DIRECTIONS: In the records below, find each line that holds "field" and return it.

Collected data entries:

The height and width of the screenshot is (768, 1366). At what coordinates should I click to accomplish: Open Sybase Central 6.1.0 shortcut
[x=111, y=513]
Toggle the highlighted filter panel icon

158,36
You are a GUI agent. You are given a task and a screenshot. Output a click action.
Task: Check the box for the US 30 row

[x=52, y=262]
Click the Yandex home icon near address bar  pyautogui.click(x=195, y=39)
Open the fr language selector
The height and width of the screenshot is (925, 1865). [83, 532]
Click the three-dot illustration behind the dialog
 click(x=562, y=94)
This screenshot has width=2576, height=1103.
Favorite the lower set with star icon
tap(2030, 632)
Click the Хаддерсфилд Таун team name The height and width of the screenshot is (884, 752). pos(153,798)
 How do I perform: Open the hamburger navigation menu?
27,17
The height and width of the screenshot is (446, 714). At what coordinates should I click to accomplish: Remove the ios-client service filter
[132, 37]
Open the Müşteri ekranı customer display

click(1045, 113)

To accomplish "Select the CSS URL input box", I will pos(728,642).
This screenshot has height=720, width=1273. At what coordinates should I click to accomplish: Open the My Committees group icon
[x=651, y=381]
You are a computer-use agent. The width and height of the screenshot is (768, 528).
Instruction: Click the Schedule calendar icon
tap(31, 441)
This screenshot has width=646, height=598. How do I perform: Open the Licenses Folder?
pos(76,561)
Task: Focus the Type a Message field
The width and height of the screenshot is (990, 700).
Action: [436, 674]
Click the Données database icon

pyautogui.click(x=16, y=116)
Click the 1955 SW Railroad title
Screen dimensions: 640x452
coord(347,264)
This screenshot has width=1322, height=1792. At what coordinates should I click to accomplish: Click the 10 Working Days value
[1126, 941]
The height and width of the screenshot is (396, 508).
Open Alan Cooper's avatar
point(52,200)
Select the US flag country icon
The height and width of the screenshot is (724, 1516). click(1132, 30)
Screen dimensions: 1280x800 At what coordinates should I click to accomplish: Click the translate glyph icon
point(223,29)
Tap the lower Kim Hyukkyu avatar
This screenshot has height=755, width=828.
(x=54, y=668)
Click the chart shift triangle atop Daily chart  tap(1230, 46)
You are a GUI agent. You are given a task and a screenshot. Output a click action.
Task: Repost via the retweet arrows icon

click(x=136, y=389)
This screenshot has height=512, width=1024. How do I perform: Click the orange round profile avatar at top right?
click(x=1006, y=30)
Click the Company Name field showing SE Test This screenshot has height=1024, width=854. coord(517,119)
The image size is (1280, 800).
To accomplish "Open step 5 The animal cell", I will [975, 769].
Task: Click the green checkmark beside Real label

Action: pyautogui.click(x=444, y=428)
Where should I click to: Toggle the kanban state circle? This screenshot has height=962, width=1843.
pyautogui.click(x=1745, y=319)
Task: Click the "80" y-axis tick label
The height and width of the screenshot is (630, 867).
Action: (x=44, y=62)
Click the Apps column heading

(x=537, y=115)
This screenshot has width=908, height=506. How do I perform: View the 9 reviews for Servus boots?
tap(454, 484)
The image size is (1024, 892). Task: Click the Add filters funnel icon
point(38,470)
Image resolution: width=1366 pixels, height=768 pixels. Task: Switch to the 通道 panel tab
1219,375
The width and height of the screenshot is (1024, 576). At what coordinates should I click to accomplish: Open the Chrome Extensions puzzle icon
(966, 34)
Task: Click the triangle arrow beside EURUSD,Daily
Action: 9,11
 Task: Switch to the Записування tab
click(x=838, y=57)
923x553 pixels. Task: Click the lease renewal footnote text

OUTPUT FOR THIS EXERCISE:
Task: Focus the Type a Message field
Click the Company Name field showing SE Test This screenshot has height=1024, width=854. coord(517,119)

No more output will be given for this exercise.